I - patrulhamento; (Incluído pela Lei Complementar nº 136, de 2010).
II - revista de pessoas, de veículos terrestres, de embarcações e de aeronaves; e (Incluído pela Lei Complementar nº 136, de 2010).
III - prisões em flagrante delito. (Incluído pela Lei Complementar nº 136, de 2010).
Parágrafo único. As Forças Armadas, ao zelar pela segurança pessoal das autoridades nacionais e estrangeiras em missões oficiais, isoladamente ou em coordenação com outros órgãos do Poder Executivo, poderão exercer as ações previstas nos incisos II e III deste artigo. (Incluído pela Lei Complementar nº 136, de 2010).
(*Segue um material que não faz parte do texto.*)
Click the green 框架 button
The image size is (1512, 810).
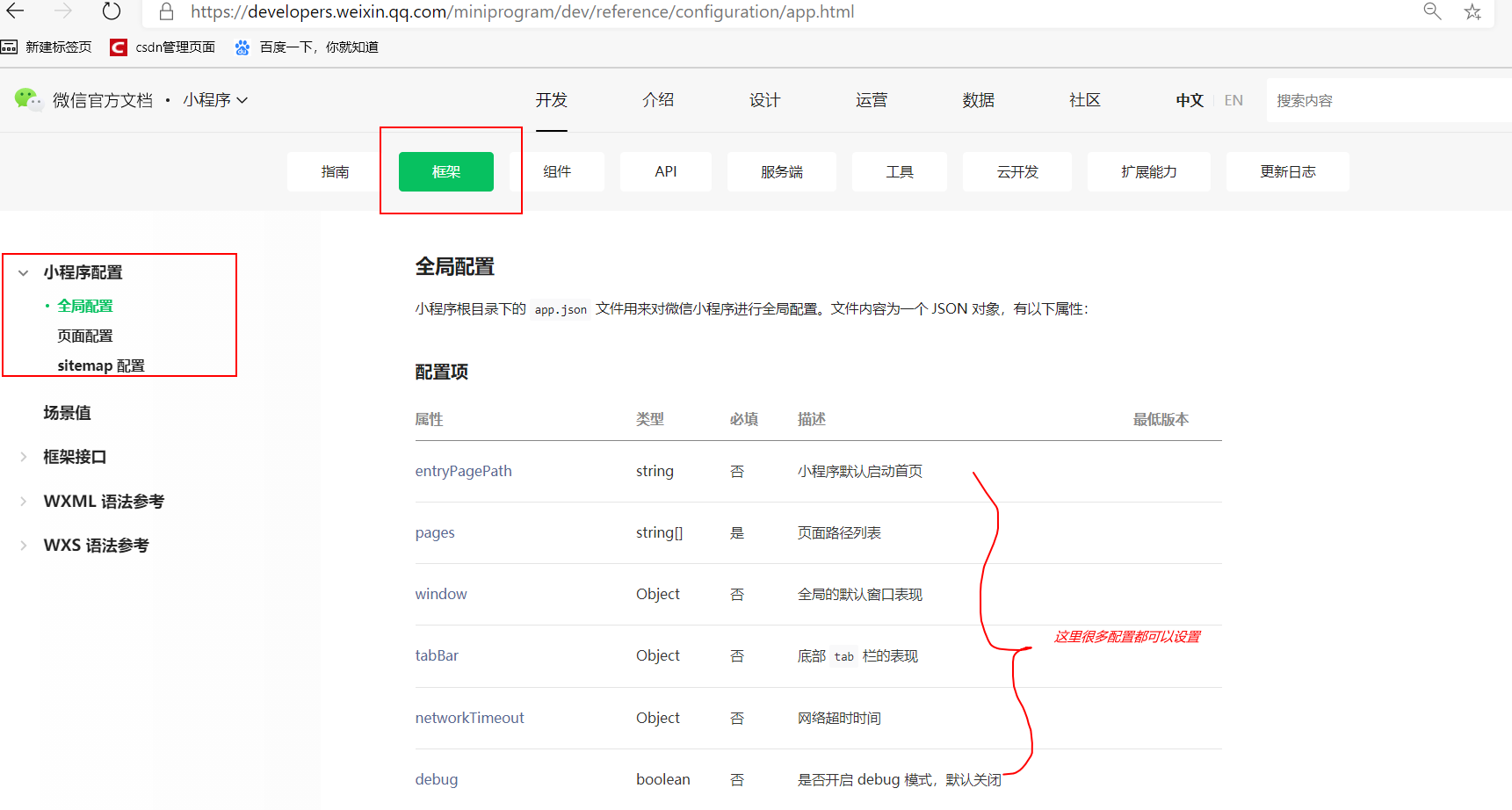(446, 171)
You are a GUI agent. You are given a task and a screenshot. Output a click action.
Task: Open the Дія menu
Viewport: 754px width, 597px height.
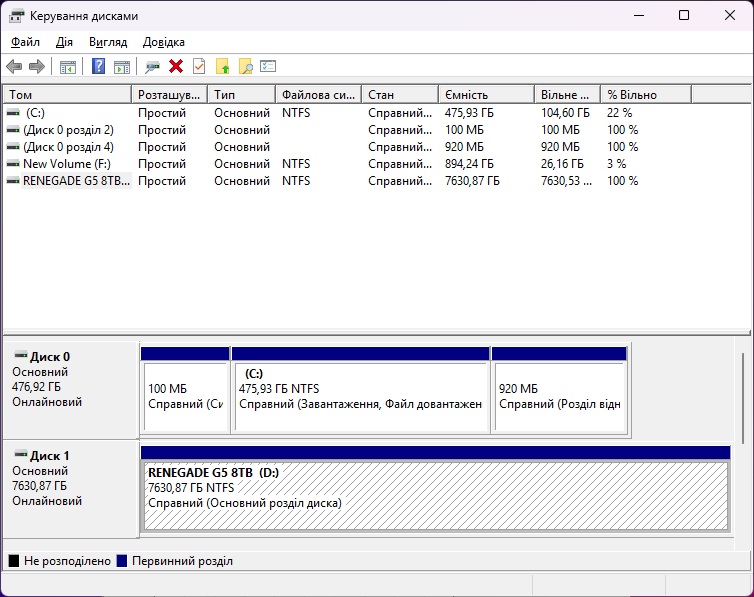tap(64, 42)
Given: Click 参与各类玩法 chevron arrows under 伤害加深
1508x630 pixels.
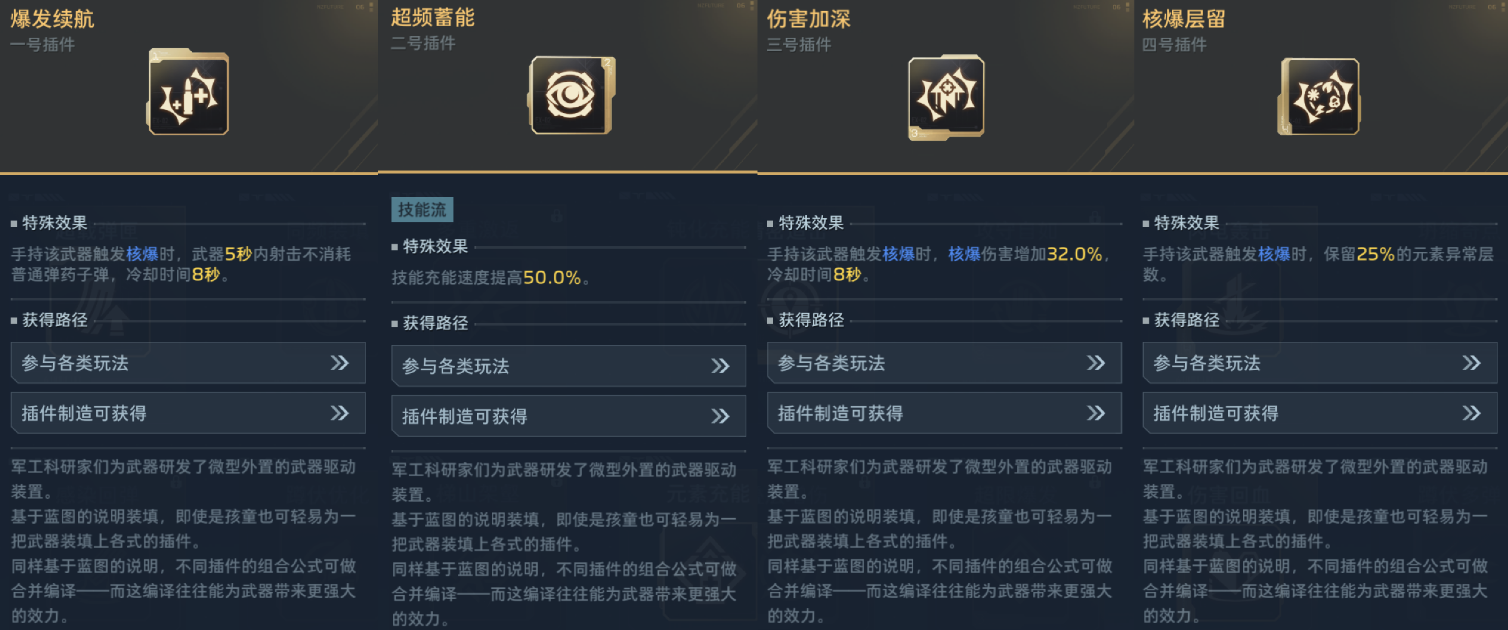Looking at the screenshot, I should (1096, 363).
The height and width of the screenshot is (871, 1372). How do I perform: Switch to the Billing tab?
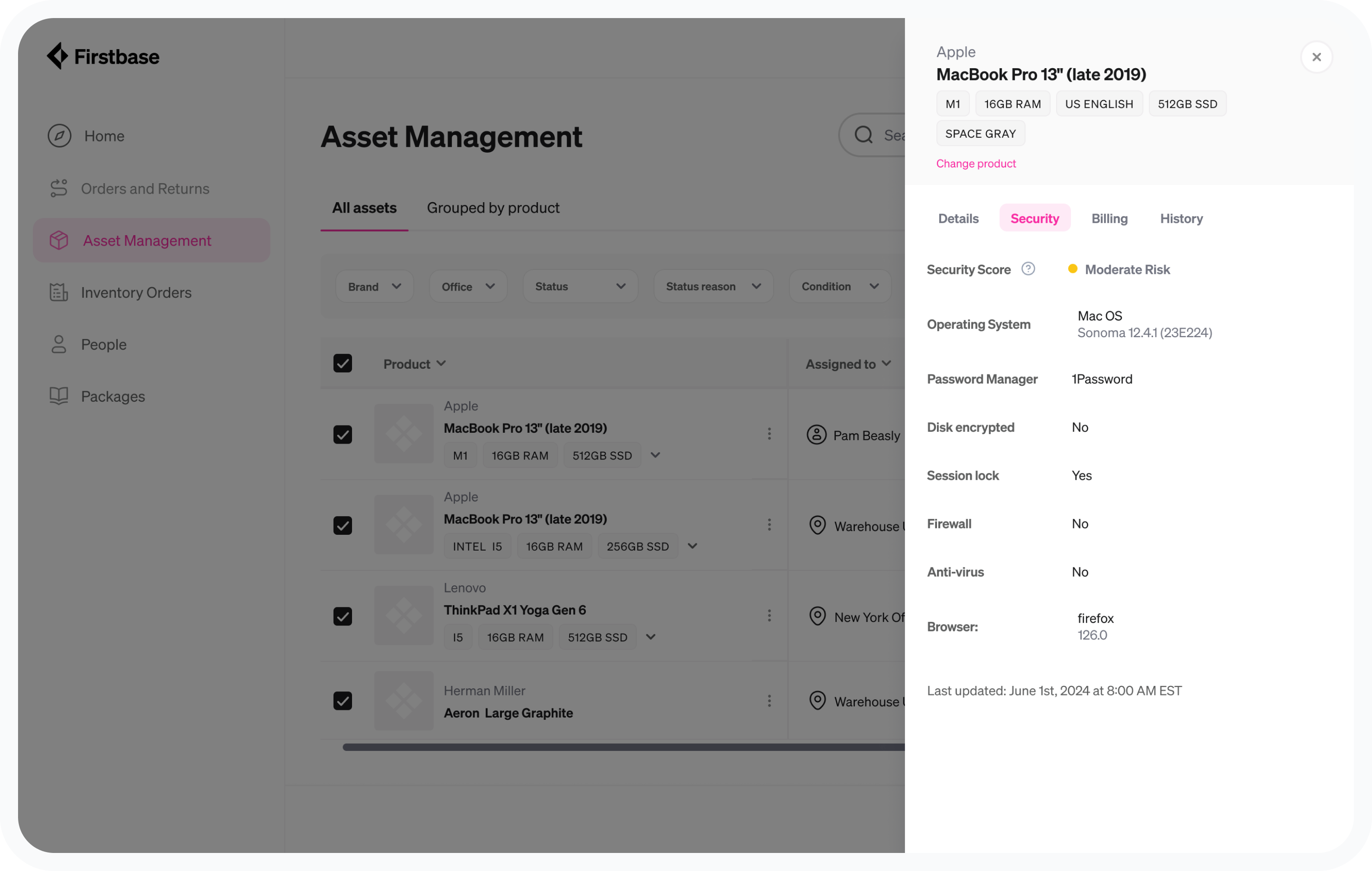1109,218
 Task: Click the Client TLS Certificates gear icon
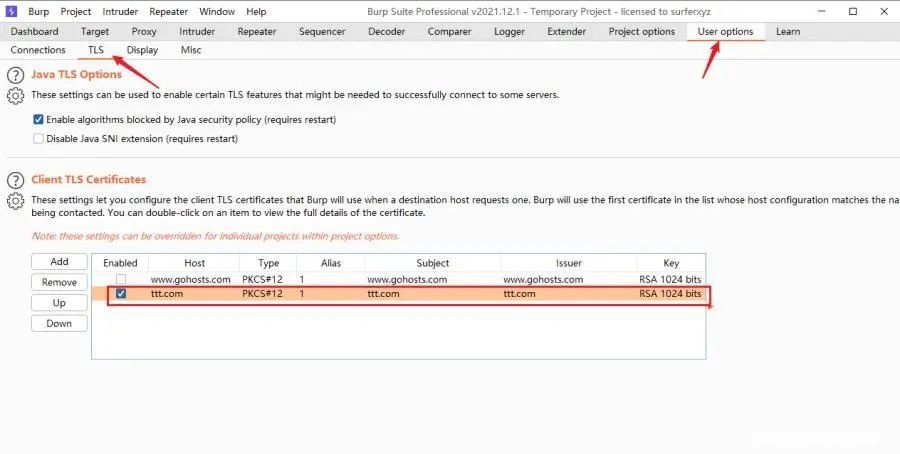coord(15,201)
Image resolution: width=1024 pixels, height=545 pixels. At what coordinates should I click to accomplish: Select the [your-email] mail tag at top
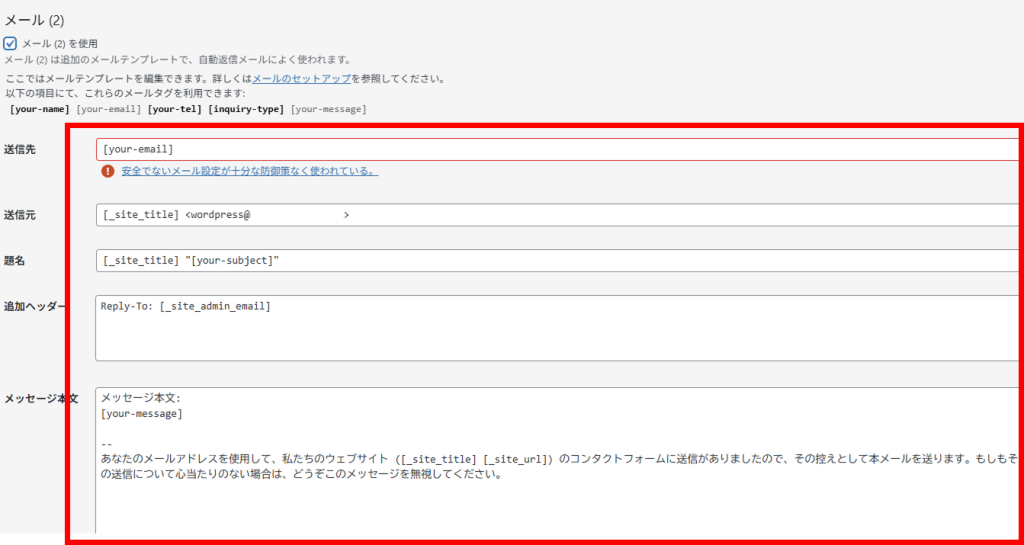coord(109,109)
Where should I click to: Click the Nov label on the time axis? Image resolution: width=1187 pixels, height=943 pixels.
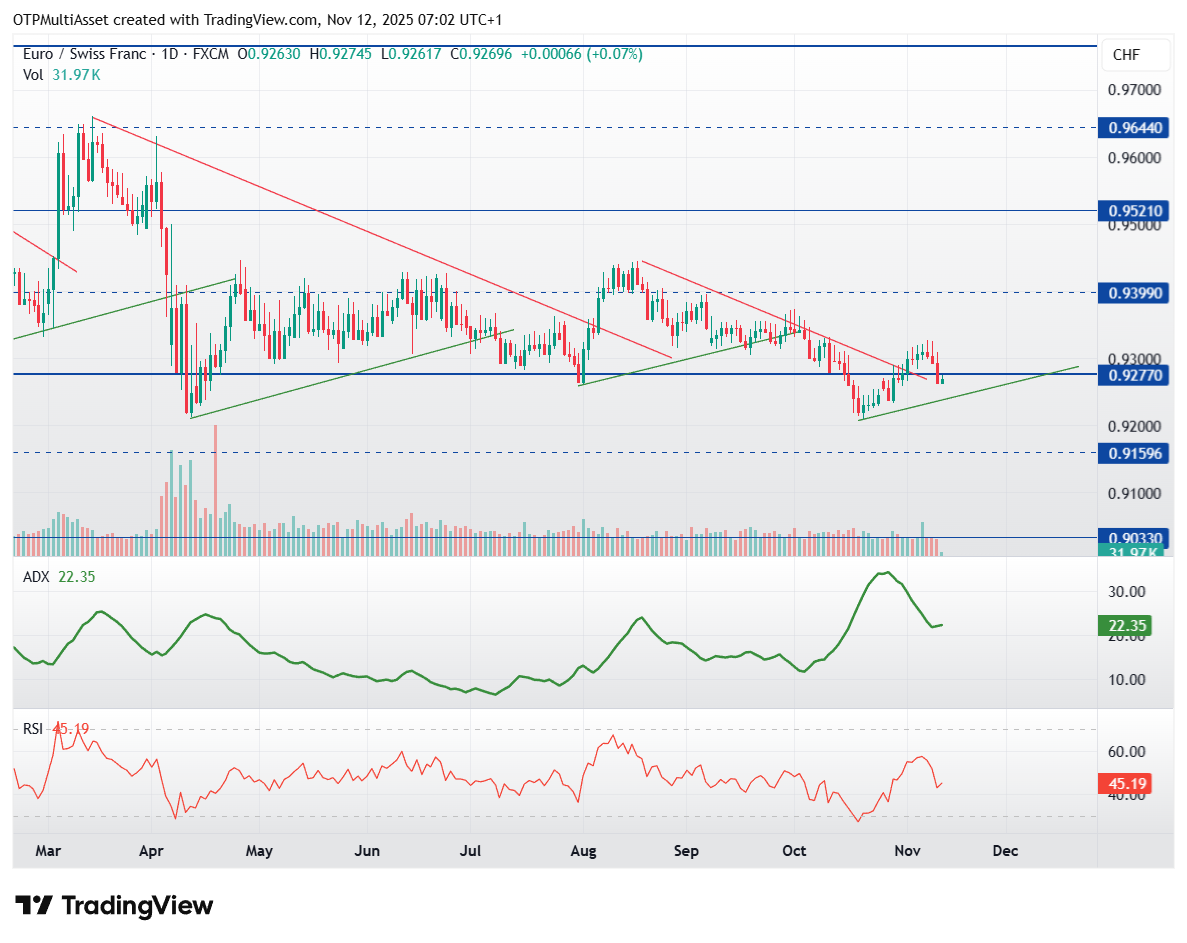click(x=906, y=851)
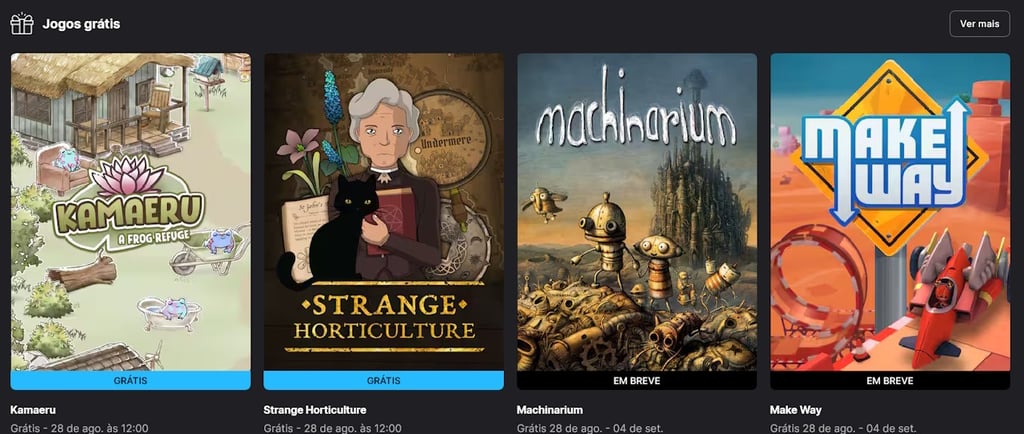Open the Ver mais button
This screenshot has width=1024, height=434.
(x=980, y=24)
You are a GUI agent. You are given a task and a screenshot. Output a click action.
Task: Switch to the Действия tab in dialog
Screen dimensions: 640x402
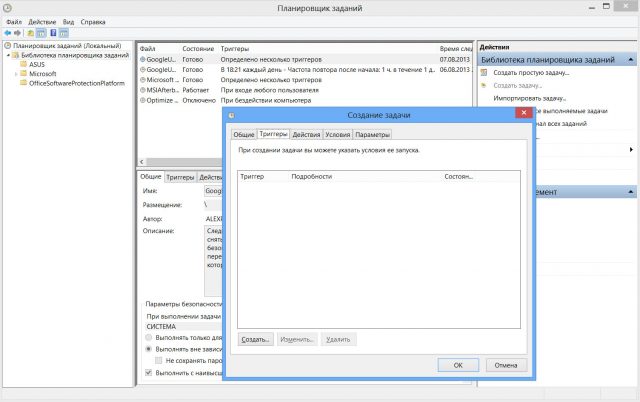click(306, 134)
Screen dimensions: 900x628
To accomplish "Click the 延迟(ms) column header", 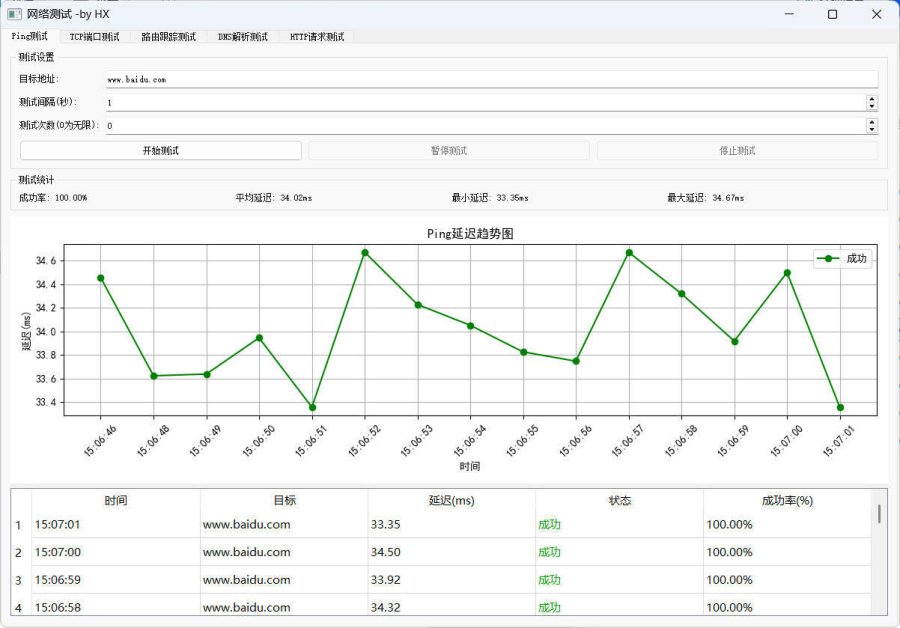I will [451, 500].
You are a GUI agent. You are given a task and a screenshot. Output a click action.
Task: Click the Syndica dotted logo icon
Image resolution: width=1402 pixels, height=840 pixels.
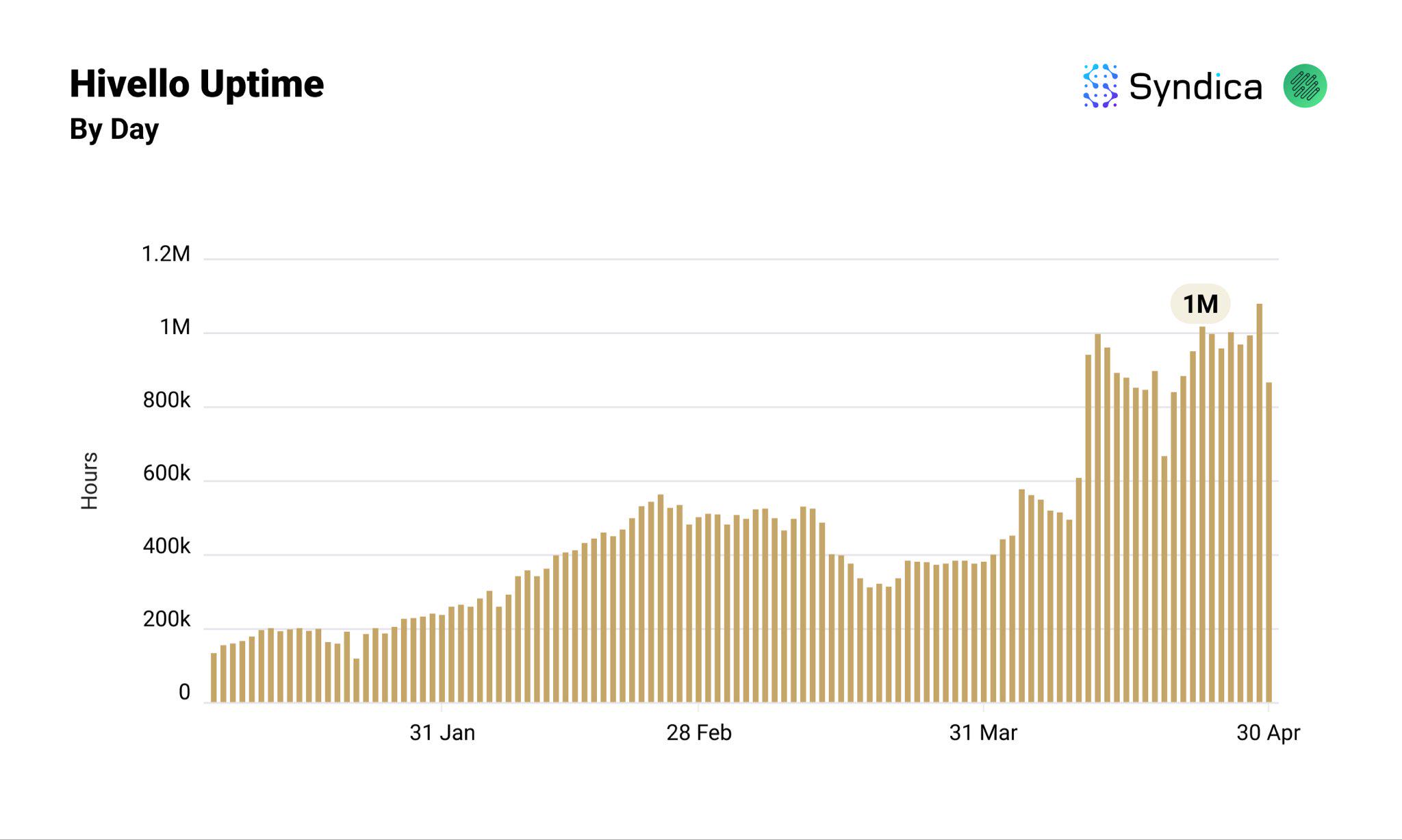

Antes de continuar o processo de planejamento militar
Identificando as tarefas
- defender a Pátria;
- garantir os poderes constitucionais;
- garantir a lei e a ordem, por iniciativa de um dos poderes constitucionais;
- cooperar com o desenvolvimento nacional e defesa civil;
- atuar, por meio de ações preventivas e repressivas, na faixa de fronteira terrestre, no mar e nas águas interiores, independentemente da posse, da propriedade, da finalidade ou de qualquer gravame que sobre ela recaia, contra delitos transfronteiriços e ambientais; e
- garantir a segurança pessoal das autoridades nacionais e estrangeiras em missões oficiais.
O efeito desejado.
Então, o Conselho Militar reconhecerá os que se espera da realização das tarefas impostas e, para isso, o processo cartesiano indica a substantivação do próprio verbo, que exprime a ação na Tarefa, a fim de evidenciar o Efeito Desejado. Esse procedimento revelará que as tarefas podem ser expressas em termos de Efeito Desejado, Ação a Empreender ou ambas as formas, simultaneamente.Tarefas expressas em termos de Efeito Desejado são aquelas que especificam “o que fazer”, sem indicar [, especificamente, qual] a ação militar ou operação a ser executada. Este tipo de Tarefa permite ao subordinado liberdade na escolha da forma como a tarefa será cumprida. - Manual de Planejamento Operativo da Marinha do Brasil.Desta forma, veremos, pelos efeitos desejados listados abaixo, que todas as tarefas impostas às Forças Armadas foram expressas em termos de efeito desejado, pois não há qualquer indicação de ação militar ou tipo de operação a serem empreendidas:
- defesa da Pátria;
- garantia dos poderes constitucionais;
- garantia da lei e da ordem, por iniciativa de um dos poderes constitucionais;
- cooperação com o desenvolvimento nacional e defesa civil;
- atuação, por meio de ações preventivas e repressivas, na faixa de fronteira terrestre, no mar e nas águas interiores, independentemente da posse, da propriedade, da finalidade ou de qualquer gravame que sobre ela recaia, contra delitos transfronteiriços e ambientais; e
- garantia da segurança pessoal das autoridades nacionais e estrangeiras em missões oficiais.